Last March, in State v. Ruff, the Supreme Court "clarified" the allied offense analysis. Ruff had been convicted of aggravated burglary and rape, and the 1st District had held that the two offenses merged. The Supreme Court reversed, announcing a "new test" for allied offenses, and remanded it back to the 1st for application of that test. I was rather critical of the decision, and wondered why the court remanded the case rather than just rule on it, since it had all the information that the appellate court had; this wasn't a remand, for example, to apply facts to a new rule of law.
Well, good for Ruff that it did; last week, in State v. Ruff, the 1st District came to the same conclusion it had earlier. The key issue was whether the harms caused by the burglary and the rape were separate and identifiable. The court concluded that because the aggravated burglary was charged under the subsection of "causing serious physical harm," that was the same harm as the rape, and so the two merged. The State had argued that the harm of the burglary was the invasion of the structure, while the harm caused by the rape was separate. The court concluded that if the Supreme Court had found that argument valid, it wouldn't have remanded the case.
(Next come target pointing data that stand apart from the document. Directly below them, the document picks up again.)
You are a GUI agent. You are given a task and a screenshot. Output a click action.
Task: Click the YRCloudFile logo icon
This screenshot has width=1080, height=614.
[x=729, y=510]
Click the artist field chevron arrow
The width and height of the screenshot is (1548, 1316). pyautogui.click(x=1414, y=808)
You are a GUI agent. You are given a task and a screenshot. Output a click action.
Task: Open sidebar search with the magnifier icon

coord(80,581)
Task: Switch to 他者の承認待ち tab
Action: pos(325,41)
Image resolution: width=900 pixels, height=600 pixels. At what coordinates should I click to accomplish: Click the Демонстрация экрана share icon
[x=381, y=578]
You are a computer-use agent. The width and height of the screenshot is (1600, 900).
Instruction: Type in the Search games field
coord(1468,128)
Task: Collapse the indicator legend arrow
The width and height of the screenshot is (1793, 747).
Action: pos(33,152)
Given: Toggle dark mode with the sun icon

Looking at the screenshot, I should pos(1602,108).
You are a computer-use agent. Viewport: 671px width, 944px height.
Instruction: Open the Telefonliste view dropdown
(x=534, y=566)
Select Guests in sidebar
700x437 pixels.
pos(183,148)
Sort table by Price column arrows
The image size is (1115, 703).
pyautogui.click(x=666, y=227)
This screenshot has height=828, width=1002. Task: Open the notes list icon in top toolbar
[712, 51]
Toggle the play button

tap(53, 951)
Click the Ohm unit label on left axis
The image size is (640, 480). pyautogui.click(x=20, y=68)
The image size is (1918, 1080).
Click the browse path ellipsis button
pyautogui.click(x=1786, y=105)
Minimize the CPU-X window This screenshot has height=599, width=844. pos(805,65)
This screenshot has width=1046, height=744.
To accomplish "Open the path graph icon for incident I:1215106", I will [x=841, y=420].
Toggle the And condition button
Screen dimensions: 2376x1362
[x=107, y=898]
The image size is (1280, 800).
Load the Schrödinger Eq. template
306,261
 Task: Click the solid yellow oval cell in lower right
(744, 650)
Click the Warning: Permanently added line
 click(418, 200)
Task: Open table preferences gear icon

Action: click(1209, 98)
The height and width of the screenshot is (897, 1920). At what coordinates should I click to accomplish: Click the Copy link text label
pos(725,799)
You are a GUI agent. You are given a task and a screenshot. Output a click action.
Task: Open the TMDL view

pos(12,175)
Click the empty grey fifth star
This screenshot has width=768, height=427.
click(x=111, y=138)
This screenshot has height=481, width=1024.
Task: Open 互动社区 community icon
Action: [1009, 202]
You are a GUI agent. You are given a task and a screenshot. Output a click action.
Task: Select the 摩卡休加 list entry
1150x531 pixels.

So expect another appeal, and another reversal.
One of the most important aspects of appellate work is making sure the court has the full record before it. In State v. Upton, the defendant appeals from a denial of a motion for DNA testing relating to his 1987 murder conviction. It seems to have some legs: there was plenty of material for DNA testing, but back then the procedure was in its infancy. There have been substantial improvements since that time, and Upton argues it may provide proof of his innocence.
The problem? To obtain DNA testing, the defendant has to show that an exclusion result would be outcome-determinative; in other words, that if the test excluded him, it meant somebody else committed the crime. Upton hadn't included the transcript of the trial, so the court concluded that without the full record, it couldn't make a determination of whether the result would have been outcome-determinative, and affirms the denial of the application.
The trial court sentences the defendant to four years on each of two separate case files, and orders them to be run consecutively. The defendant moves for judicial release four years and two months into that term, and the judge grants it, holding that because there were "two different files," he had authority to grant the release. No, you don't, says the 9th District in State v. Chike; the statute clearly provides that the date of eligibility is determined by the aggregate of all the prison terms. The good news for Chike is that he now meets the eligibility requirement - if your sentence is more than five years, you file after five - and it's a pretty sure bet that the judge is going to grant it.
Hell hath no fury, Chapter 114. In State v. Bagnoli, the 5th District reverses the denial of a motion to suppress a traffic stop for DUI. The stop was based on a tip the police received from Bagnoli's wife that he'd been drinking before leaving in the car. The trial judge had upheld the stop, based on the fact that this was not an anonymous tip, but one from an identified citizen, pretty much the gold standard for tipsters. The panel agrees that the tip was reliable, but finds that it didn't convey any information upon which the officer could conclude that the driver was impaired: the wife didn't observe Bagnoli driving, and the officer didn't see him commit any traffic violations while he followed him. The court also noted that the tip might have been motivated by something other than civic high-mindedness; Ms. Bagnoli testified she was upset with her husband because "he decided he was going to leave us to go live with this 19-year-old girlfriend."